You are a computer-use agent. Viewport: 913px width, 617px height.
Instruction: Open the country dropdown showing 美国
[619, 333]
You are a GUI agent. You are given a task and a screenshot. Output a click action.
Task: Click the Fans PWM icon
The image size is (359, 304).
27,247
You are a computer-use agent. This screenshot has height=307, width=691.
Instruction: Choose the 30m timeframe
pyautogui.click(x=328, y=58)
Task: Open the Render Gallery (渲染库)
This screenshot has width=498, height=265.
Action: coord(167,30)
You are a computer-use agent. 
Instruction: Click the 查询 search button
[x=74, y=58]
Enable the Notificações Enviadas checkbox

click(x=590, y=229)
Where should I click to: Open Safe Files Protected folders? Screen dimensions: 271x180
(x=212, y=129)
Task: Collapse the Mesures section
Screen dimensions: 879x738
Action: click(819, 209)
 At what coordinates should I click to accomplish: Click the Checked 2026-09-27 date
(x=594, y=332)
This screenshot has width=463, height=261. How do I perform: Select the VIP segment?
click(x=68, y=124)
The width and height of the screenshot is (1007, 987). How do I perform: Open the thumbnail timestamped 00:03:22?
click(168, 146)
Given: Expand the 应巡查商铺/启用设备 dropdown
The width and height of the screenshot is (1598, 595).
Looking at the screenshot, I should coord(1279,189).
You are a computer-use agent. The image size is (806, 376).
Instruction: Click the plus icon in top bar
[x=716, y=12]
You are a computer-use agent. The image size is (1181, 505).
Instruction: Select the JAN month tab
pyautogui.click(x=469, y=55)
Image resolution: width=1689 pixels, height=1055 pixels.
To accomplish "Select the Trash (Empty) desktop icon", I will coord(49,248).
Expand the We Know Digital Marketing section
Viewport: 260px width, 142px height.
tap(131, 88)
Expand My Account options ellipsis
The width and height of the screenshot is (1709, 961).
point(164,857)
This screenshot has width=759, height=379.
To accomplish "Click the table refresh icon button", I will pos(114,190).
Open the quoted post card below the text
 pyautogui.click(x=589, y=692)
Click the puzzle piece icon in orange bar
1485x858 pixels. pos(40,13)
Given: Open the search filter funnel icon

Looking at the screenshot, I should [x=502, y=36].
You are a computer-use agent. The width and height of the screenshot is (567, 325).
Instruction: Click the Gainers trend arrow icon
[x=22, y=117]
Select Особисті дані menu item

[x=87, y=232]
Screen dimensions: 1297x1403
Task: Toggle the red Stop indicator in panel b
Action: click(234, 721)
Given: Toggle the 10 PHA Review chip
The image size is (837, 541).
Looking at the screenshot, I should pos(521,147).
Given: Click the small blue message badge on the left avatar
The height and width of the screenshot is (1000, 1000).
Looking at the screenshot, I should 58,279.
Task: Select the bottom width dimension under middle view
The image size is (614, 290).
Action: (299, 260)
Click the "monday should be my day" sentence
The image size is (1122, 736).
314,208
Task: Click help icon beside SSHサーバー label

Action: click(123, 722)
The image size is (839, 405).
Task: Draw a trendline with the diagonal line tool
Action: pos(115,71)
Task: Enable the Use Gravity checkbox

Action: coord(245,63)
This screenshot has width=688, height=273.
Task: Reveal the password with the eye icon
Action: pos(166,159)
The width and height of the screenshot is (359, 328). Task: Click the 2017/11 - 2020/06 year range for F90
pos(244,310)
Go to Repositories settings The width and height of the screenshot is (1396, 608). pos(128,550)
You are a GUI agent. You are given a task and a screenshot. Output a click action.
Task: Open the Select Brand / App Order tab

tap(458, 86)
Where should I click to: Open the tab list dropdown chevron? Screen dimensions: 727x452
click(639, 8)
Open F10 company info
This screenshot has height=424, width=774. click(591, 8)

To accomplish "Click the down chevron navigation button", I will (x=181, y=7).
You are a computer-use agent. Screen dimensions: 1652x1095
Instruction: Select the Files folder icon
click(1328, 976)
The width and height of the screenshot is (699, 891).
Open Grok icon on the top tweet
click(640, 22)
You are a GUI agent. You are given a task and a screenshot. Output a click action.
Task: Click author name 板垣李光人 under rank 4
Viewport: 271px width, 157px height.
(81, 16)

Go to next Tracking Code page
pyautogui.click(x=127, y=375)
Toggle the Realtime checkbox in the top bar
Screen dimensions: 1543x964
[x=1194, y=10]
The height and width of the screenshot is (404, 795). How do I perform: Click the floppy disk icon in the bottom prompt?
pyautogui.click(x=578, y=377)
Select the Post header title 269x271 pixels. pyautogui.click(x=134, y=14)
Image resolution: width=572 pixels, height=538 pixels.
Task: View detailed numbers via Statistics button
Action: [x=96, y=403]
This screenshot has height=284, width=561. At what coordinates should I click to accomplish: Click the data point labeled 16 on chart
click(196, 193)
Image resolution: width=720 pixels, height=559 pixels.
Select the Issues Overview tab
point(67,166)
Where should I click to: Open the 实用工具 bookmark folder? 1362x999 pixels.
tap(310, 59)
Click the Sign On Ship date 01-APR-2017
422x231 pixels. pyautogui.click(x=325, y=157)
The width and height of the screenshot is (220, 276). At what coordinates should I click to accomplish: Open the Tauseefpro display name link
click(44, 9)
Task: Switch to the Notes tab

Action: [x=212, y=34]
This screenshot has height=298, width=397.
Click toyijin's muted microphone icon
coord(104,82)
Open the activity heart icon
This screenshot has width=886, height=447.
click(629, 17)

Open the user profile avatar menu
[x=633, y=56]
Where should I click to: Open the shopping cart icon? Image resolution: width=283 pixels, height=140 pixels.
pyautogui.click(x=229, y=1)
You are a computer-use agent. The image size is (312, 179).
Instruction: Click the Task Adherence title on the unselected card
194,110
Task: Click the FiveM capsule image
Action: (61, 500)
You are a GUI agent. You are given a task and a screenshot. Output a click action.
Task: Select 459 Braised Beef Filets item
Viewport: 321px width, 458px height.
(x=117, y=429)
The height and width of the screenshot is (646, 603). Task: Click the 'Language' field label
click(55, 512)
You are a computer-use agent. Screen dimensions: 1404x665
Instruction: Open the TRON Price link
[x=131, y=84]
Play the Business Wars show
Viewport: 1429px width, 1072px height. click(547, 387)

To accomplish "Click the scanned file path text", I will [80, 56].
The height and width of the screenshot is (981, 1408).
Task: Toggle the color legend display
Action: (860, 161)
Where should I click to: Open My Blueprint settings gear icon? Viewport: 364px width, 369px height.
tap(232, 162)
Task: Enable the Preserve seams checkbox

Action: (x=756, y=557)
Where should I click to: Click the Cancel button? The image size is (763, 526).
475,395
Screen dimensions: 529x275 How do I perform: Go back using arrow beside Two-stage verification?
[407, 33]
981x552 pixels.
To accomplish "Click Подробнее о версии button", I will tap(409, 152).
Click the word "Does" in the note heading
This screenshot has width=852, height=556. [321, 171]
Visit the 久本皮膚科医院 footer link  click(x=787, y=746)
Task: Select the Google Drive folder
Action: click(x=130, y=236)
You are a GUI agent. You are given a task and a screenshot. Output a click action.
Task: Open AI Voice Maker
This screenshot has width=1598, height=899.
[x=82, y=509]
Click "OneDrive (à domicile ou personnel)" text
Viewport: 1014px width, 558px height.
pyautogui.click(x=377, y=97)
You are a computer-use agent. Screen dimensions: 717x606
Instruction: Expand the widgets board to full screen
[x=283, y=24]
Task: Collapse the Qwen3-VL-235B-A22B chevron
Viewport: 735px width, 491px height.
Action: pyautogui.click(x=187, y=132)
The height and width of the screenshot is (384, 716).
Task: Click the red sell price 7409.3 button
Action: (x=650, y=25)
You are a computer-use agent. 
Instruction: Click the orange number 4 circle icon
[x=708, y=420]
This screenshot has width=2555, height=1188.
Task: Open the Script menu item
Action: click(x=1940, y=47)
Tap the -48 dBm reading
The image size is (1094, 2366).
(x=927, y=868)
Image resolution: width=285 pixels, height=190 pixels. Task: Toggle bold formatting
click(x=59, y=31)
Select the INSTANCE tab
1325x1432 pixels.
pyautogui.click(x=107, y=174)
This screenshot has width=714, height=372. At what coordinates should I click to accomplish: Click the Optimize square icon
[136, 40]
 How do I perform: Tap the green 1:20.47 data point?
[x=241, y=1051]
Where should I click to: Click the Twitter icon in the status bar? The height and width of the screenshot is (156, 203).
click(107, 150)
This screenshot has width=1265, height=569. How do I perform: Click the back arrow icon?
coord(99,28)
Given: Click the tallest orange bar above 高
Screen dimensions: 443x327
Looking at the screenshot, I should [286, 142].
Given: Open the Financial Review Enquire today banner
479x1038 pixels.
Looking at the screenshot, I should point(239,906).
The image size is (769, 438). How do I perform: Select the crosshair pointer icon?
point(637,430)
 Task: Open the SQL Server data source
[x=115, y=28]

> **WHAT IS BEING ASKED**
Copy the records from their first line through the line that has "pyautogui.click(x=469, y=55)", including that line, and replace "computer-use agent" with "desktop automation agent" everywhere in that span, leaving everything else unchanged.

> **RESPONSE TO THIS EXERCISE**
You are a desktop automation agent. Viewport: 913px width, 617px height.
Instruction: Open the country dropdown showing 美国
[619, 333]
You are a GUI agent. You are given a task and a screenshot. Output a click action.
Task: Click the Fans PWM icon
The image size is (359, 304).
27,247
You are a desktop automation agent. This screenshot has height=307, width=691.
Instruction: Choose the 30m timeframe
pyautogui.click(x=328, y=58)
Task: Open the Render Gallery (渲染库)
This screenshot has width=498, height=265.
Action: coord(167,30)
You are a desktop automation agent. 
Instruction: Click the 查询 search button
[x=74, y=58]
Enable the Notificações Enviadas checkbox

click(x=590, y=229)
Where should I click to: Open Safe Files Protected folders? Screen dimensions: 271x180
(x=212, y=129)
Task: Collapse the Mesures section
Screen dimensions: 879x738
Action: click(819, 209)
 At what coordinates should I click to accomplish: Click the Checked 2026-09-27 date
(x=594, y=332)
This screenshot has width=463, height=261. How do I perform: Select the VIP segment?
click(x=68, y=124)
The width and height of the screenshot is (1007, 987). How do I perform: Open the thumbnail timestamped 00:03:22?
click(168, 146)
Given: Expand the 应巡查商铺/启用设备 dropdown
The width and height of the screenshot is (1598, 595).
Looking at the screenshot, I should coord(1279,189).
You are a desktop automation agent. The image size is (806, 376).
Instruction: Click the plus icon in top bar
[x=716, y=12]
You are a desktop automation agent. The image size is (1181, 505).
Instruction: Select the JAN month tab
pyautogui.click(x=469, y=55)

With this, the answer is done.